══ DOCUMENT TEXT
‘I had cancer and I'll never be the same again...’
Married mom of one Jane Eager reflects on her journey with breast cancer.
Jane Eager was diagnosed with breast cancer in 2013. This Breast Cancer Awareness Month, she shares her story.
‘I found the lump that changed my life by complete fluke. Lying, reading a bedtime story to my daughter Hannah, my hand strayed to my left breast and there it was – a definite lump. Not a ‘maybe-it’s-a-lump’ kinda lump, but a lump that makes your heart jolt and your blood run cold. I’d had my first-ever mammogram about two years previously and a gynae check-up six months earlier, so to my mind, I was fairly responsible with regard to women’s health issues. But I booked an immediate mammogram.
‘I can still visualise the lump on the surgeon’s screen: an ominous-looking blob with tentacle-like fingers. A core biopsy – they use a fat needle to extract a thin worm of flesh from the lump – came back negative, yet I didn’t want that lump in my body. With the reassurance of a negative diagnosis, I sauntered unfazed into my lumpectomy surgery.
‘What I wasn’t expecting was the surgeon’s call three days later: they’d found cancer. That day still plays itself out in slow-motion in my mind: numbness, disbelief, tears and a million questions – the first of which was: ‘How had I become a statistic?’ I clearly remember walking across the office to a colleague’s desk, realising with pin-sharp clarity that once I’d said the words ‘I have cancer’, I’d never be able to take them back. Cancer had just become part of my world. There’s no history of cancer in my family. I’ve never smoked, my cholesterol is normal, I’m not overweight and I’m active ... but here’s a brutal cancer truth – cancer happens to anybody, anywhere, anytime.
‘I faced a mastectomy, breast reconstruction and the probability of chemotherapy. The plastic surgeon recommended D.i.e.P flap reconstruction, which entails a skin-sparing mastectomy, then removing belly tissue along with all its blood vessels, reshaping it to fit under the breast skin and moving ribs to reconnect all the blood vessels.
‘Possibly my worst moment was the morning of my surgery. I was standing in front of the surgeon as he drew lines all over my naked white body with a thick black koki. It was freezing cold, I was shaking uncontrollably and I felt defenceless, vulnerable and scared. This is real, I said to myself, this is really real.
‘During surgery, a small trace of cancer was found in my first lymph node, which under normal circumstances meant chemo, hair loss and, by all accounts, a journey to hell and back. But my brilliant oncologist suggested the OncotypeDX test, which genetically analyses your cancer and returns a recurrence risk factor of 0–100. Based on my recurrence score of four, I was spared the awful experience of chemo and a compromised immune system. Instead, I had a five-year script for an anti-cancer drug called tamoxifen. It’s a hormone, so I dove headfirst into menopause and rode the emotional wave that accompanies it – mood swings, night sweats and a diminished sex drive.
‘For me, the surgery was definitely the easy part. They cut out the cancer, and gave me a new boob with the spectacular bonus of a flat stomach. Done! Bodies recover, wounds heal and scars fade, so physically I’m great. The emotional journey has been far harder, and I’m not always sure I can blame it entirely on the drugs. A mastectomy is a hugely traumatic undertaking for any woman, but despite my many scars and long recovery, my new breast looks and feels so natural that never for one moment have I felt my femininity compromised.
‘Today, there’s a new and slightly different me to deal with. Now I consciously choose positivity, I choose levity, I choose delight – and sometimes that’s hard. I do also choose champagne; I have reason to celebrate.’
════
══ DATA BLOCK
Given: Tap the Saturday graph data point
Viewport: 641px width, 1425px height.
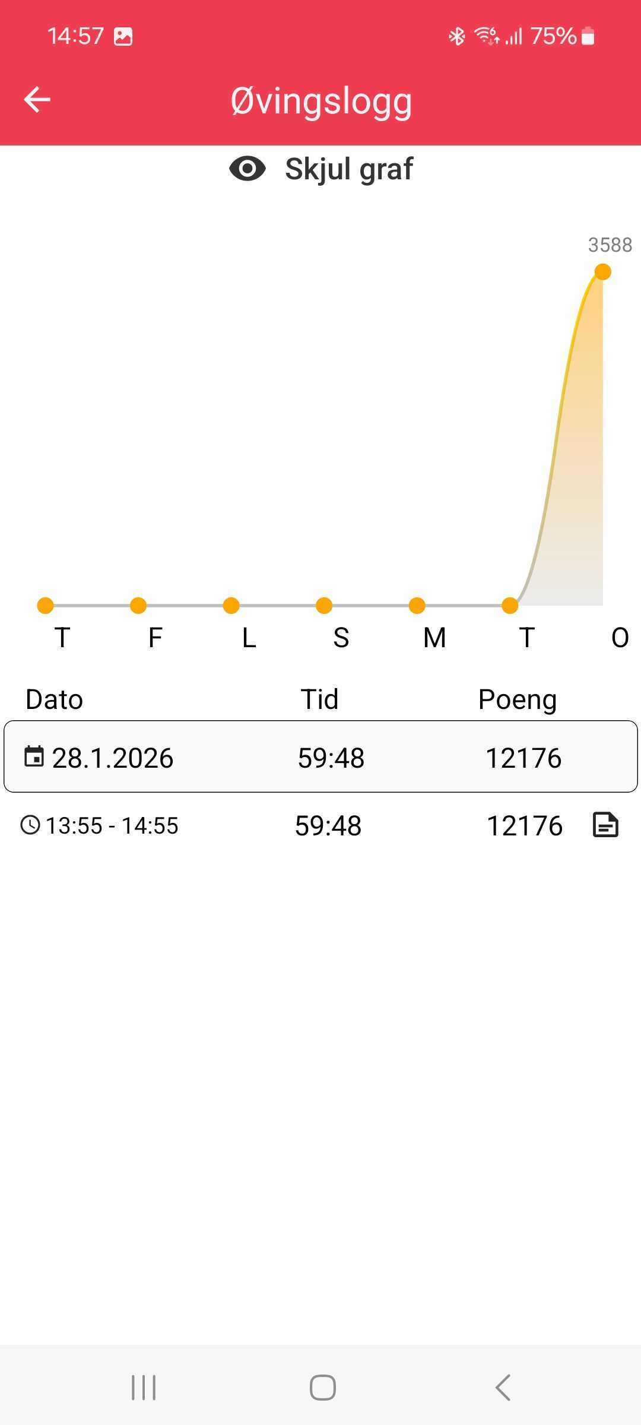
════
In the breast cancer account, what recurrence score did Jane Eager receive from the OncotypeDX test?

Her recurrence score was four.